Once upon a time, a victorious incomer who thought he had a right could take actual possession of the country from the previous king/queen and really own it. He/she would receive taxes from the inhabitants and use the money to pay for the admin of the realm, and the cost of wars.
Those who had helped to wrest the kingdom from the previous monarch were given chunks of land as a reward. William the Bastard used this system to advantage, and planted his Norman followers all over the country. What was left belonged to the King/Queen and was the Crown Estate.
While Monarchs spoke English and knew their country, this system worked (mostly) Then the Stuarts overspent and when the Hanoverians took over, there was precious little in the state coffers, they didn't speak the language all that well, and were not keen on all the hassle of raisIng more cash.

◆ **Required task 1**
In the passage on the Crown Estate, write out the part that opens with "Those who had" and closes with "the Crown Estate.", replacing "chunks of land" with "large estates".
◆ **Required task 2**
Decide whether each statement agrees with the passage on the Crown Estate, and back each yes or no with the deciding words from the passage. (a) William the Bastard gave his Norman followers land across the country. (b) When the Hanoverians took over, the state coffers were well stocked. (c) Whatever land was left after the rewards belonged to the monarch as the Crown Estate.

◆ **Dataset section**
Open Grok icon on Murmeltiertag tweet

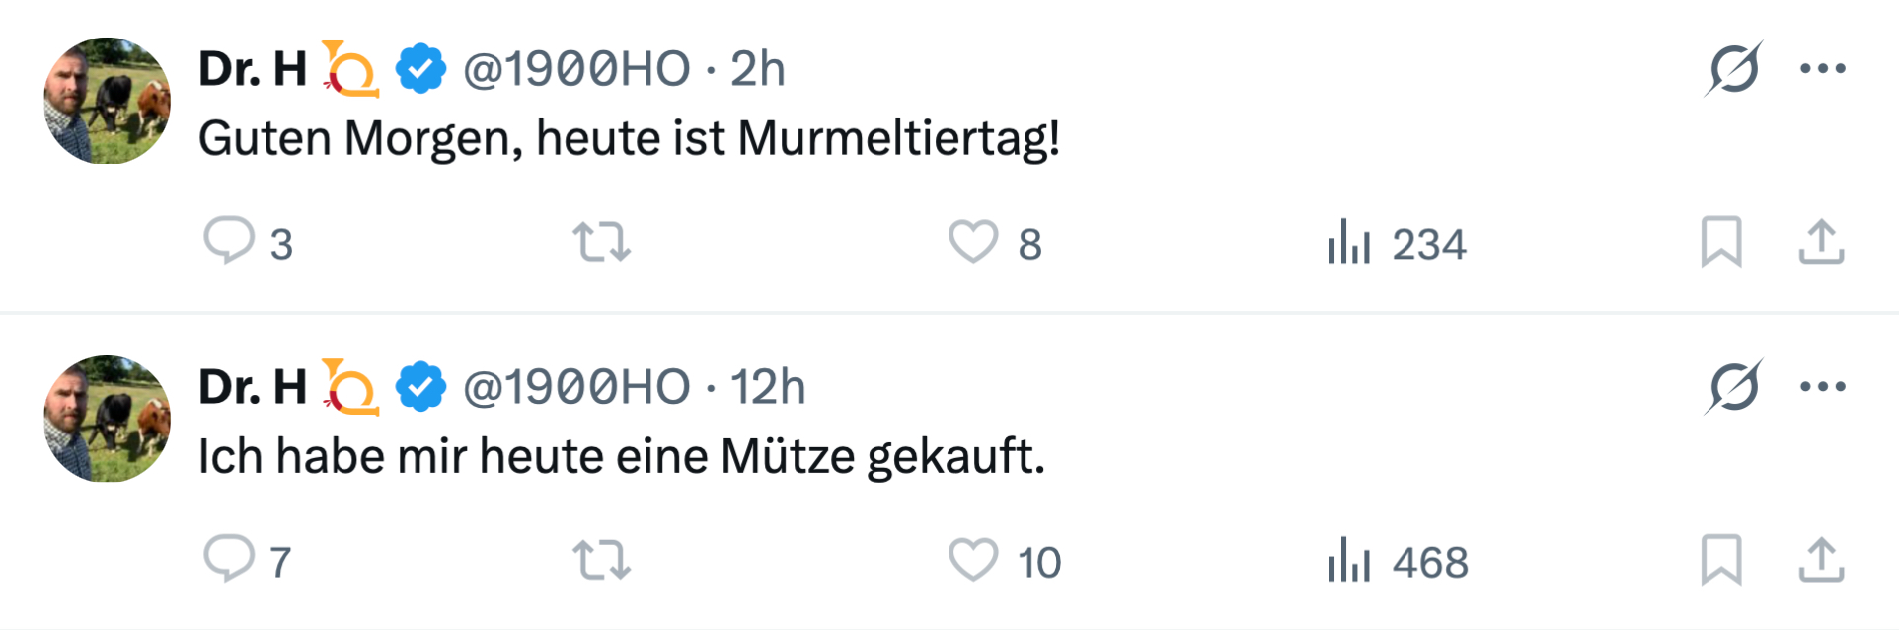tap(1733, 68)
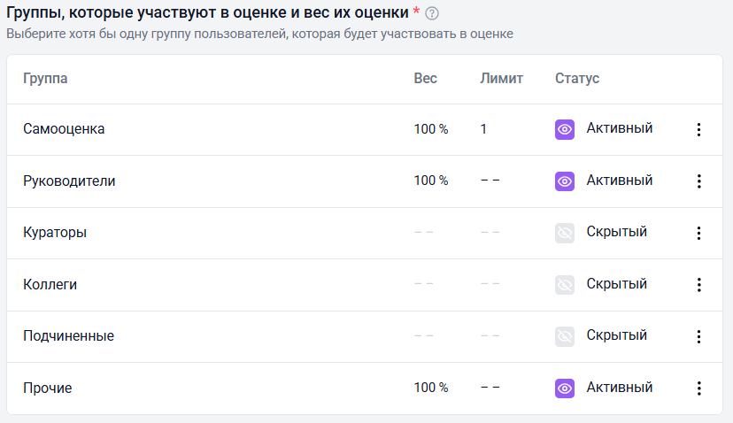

◆ **Written solution 1**
Those who had helped to wrest the kingdom from the previous monarch were given large estates as a reward. William the Bastard used this system to advantage, and planted his Norman followers all over the country. What was left belonged to the King/Queen and was the Crown Estate.

◆ **Written solution 2**
(a) Yes: "planted his Norman followers all over the country."
(b) No: "there was precious little in the state coffers."
(c) Yes: "What was left belonged to the King/Queen and was the Crown Estate."